Opinion: Ag Bill lacks teeth to help farmers make change

Caroline Lucas, Green Party MP for Brighton Pavilion, sets out her vision for a sustainable farming future and an Agriculture Bill that is fit for this purpose.

Caroline Lucas

Caroline Lucas © Penelope Barritt/Shutterstock

Our food and farming system is at a crossroads. The current model too often favours consolidation at the expense of ecology and farmers’ livelihoods. 

We need a sustainable, resilient food system that works with nature, not against it; restores rather than undermines biodiversity; and makes a full and fair contribution to our climate goals.

The Agriculture Bill is an opportunity to start this transition. But without major improvement, it’ll flunk it.

See also: What the new Agriculture Bill contains for farmers

Yes, there is a welcome mention of soil protection, which was inexplicably absent from the previous version.

Soil degradation

It’s estimated that nearly half of European soils are degraded and have low levels of organic matter, with intensive agriculture being a key factor.

We need the new farm payment system to prioritise soil health, but we need to recognise the role of well-designed regulation too.

On that, the Bill is worryingly silent, with the government still not banning practices that do unforgivable harm – such as burning of blanket bogs or the use of peat in compost.

Organic farming

With organic farming supporting healthy soils – with an on average 44% higher capacity to store long-term soil carbon – this Bill should also do more for soil by supporting an expansion of organic farming.

Farmers are being let down with this Bill. We ask our farmers to meet strict standards on animal welfare, environmental protection and public health. There should be a watertight requirement that all food imported to the UK is produced to at least equivalent standards.
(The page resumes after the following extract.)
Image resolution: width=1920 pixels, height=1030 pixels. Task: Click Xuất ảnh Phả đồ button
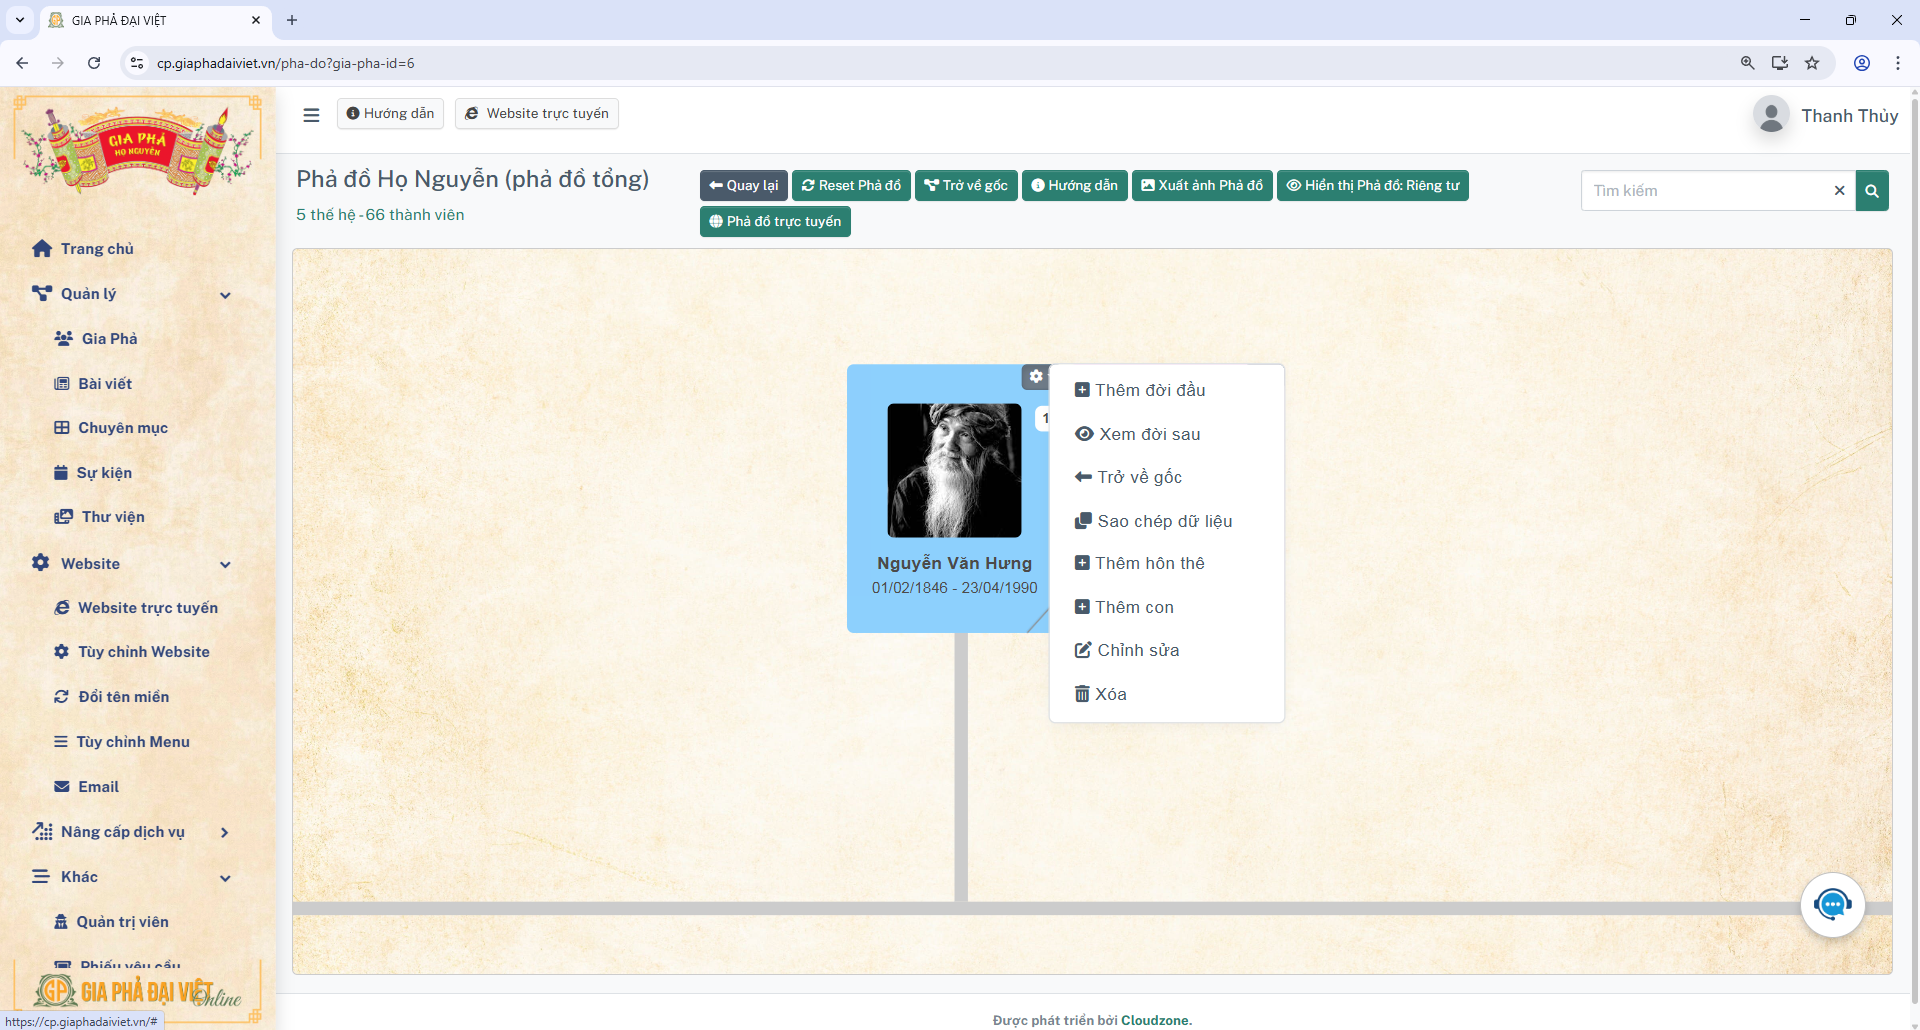[x=1201, y=186]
Less than 3% of UK land is organic. Surely we can do better than that?

And if the objective is to have healthy, living soils – for fertility, biodiversity and carbon storage – then where are the policies to minimise the harmful inputs that cause the damage?
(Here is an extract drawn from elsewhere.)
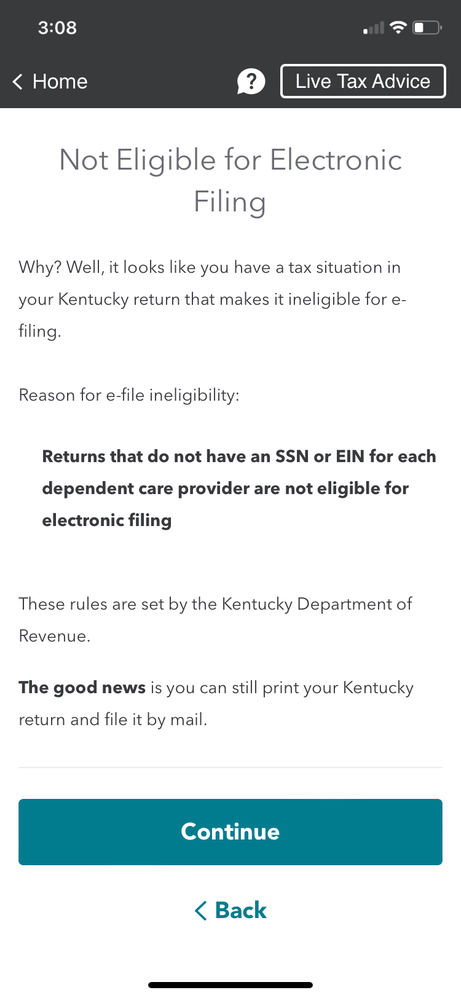Tap the 'Reason for e-file ineligibility' line

coord(129,395)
As a minimum, the Bill should set national targets to cut pesticide use.

Climate change

To meet the climate challenge, the Bill also needs a link to carbon budgets and sense of urgency to match the science.

As the Committee on Climate Change said in its report on land use in January: “Continued delay is not an option … it is critical that change starts immediately”.

Over recent years, an incredibly strong case has been building for a 10-year transition to agroecology.

That’s the sort of bold vision the Bill needs to rise to the climate emergency, whose effects many farmers are already experiencing.

One proponent of a transition to agroecology is the RSA Food, Farming and Countryside Commission, which had extensive input from farmers and growers.

Food import standards

Crucially, the commission found that farmers agreed they could make big changes to the way they farm in five to 10 years – “with the right backing”. 

The Agriculture Bill should have put that backing on the table. It hasn’t.

There is another way that farmers are being let down with this Bill. We ask our farmers to meet strict standards on animal welfare, environmental protection and public health.

There should be a watertight requirement that all food imported to the UK is produced to at least equivalent standards.

This was the hottest of all topics in the debate during the second reading of the Bill, but no such guarantees were offered.

There are distinctly mixed signals coming from the government. One week, the prime minister dismisses concerns about equivalence as “hysteria”.

The next, the government states: “All products sold in the UK are required to meet our regulatory requirements, and this will continue to be the case.”

If ministers mean it, they need to put it into law – especially when the mood music is that our food and farming standards may be cast aside in pursuit of a trade deal with the US.

The opportunity is there for us to design a new farm policy that rises to the challenge of the climate and biodiversity crises, while simultaneously securing sustainable rural livelihoods for the long term.